**演習用エントリ**
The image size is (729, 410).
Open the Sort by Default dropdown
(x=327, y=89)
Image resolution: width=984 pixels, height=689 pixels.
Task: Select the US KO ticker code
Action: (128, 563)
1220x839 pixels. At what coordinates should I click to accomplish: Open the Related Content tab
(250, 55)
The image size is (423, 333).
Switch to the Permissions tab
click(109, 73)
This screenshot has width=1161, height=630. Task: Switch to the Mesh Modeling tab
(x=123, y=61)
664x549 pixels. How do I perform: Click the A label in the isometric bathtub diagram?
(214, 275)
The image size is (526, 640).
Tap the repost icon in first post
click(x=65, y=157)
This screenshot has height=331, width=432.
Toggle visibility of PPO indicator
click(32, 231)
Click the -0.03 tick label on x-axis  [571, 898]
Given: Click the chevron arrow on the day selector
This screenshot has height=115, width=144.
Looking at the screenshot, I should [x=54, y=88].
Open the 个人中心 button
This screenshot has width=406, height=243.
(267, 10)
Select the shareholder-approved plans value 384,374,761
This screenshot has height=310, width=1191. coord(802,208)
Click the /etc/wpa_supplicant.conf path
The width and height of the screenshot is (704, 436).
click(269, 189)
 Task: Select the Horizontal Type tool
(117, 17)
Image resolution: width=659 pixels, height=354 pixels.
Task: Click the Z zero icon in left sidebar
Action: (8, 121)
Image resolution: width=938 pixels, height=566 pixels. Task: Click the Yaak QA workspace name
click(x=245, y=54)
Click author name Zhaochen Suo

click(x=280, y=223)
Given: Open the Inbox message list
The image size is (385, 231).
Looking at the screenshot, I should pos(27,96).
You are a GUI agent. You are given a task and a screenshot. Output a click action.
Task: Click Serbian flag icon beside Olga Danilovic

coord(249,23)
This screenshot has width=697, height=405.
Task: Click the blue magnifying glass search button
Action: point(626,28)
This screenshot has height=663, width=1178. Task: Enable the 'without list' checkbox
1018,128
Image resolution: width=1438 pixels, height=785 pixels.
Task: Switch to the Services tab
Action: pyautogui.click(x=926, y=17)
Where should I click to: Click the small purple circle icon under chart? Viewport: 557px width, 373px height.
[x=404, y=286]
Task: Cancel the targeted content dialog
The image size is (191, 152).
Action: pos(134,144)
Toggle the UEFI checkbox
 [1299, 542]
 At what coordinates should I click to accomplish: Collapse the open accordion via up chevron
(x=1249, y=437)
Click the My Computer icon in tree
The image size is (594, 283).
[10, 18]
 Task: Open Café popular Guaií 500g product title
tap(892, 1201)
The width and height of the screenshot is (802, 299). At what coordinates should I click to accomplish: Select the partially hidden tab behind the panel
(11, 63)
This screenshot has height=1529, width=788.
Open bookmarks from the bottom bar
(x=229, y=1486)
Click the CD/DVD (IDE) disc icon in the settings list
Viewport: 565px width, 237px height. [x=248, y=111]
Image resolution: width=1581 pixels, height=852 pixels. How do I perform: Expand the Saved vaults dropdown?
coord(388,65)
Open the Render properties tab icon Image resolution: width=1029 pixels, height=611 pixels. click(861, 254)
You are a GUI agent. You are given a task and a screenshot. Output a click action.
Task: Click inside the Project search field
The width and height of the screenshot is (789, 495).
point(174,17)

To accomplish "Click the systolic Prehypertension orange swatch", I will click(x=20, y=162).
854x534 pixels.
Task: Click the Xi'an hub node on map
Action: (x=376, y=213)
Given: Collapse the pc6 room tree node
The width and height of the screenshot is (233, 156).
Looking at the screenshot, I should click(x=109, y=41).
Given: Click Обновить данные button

**問題**
「Image resolution: width=938」を含む行から始まり「Action: pyautogui.click(x=926, y=17)」を含む行で終わる範囲を、空行を除いてMarkdownの表に書き直してください。列名は「番号」と「行」とし、「番号」には通し番号を、「行」には各行の内容を記してください。

**解答**
| 番号 | 行 |
|---|---|
| 1 | Image resolution: width=938 pixels, height=566 pixels. Task: Click the Yaak QA workspace name |
| 2 | click(x=245, y=54) |
| 3 | Click author name Zhaochen Suo |
| 4 | click(x=280, y=223) |
| 5 | Given: Open the Inbox message list |
| 6 | The image size is (385, 231). |
| 7 | Looking at the screenshot, I should pos(27,96). |
| 8 | You are a GUI agent. You are given a task and a screenshot. Output a click action. |
| 9 | Task: Click Serbian flag icon beside Olga Danilovic |
| 10 | coord(249,23) |
| 11 | This screenshot has width=697, height=405. |
| 12 | Task: Click the blue magnifying glass search button |
| 13 | Action: point(626,28) |
| 14 | This screenshot has height=663, width=1178. Task: Enable the 'without list' checkbox |
| 15 | 1018,128 |
| 16 | Image resolution: width=1438 pixels, height=785 pixels. |
| 17 | Task: Switch to the Services tab |
| 18 | Action: pyautogui.click(x=926, y=17) |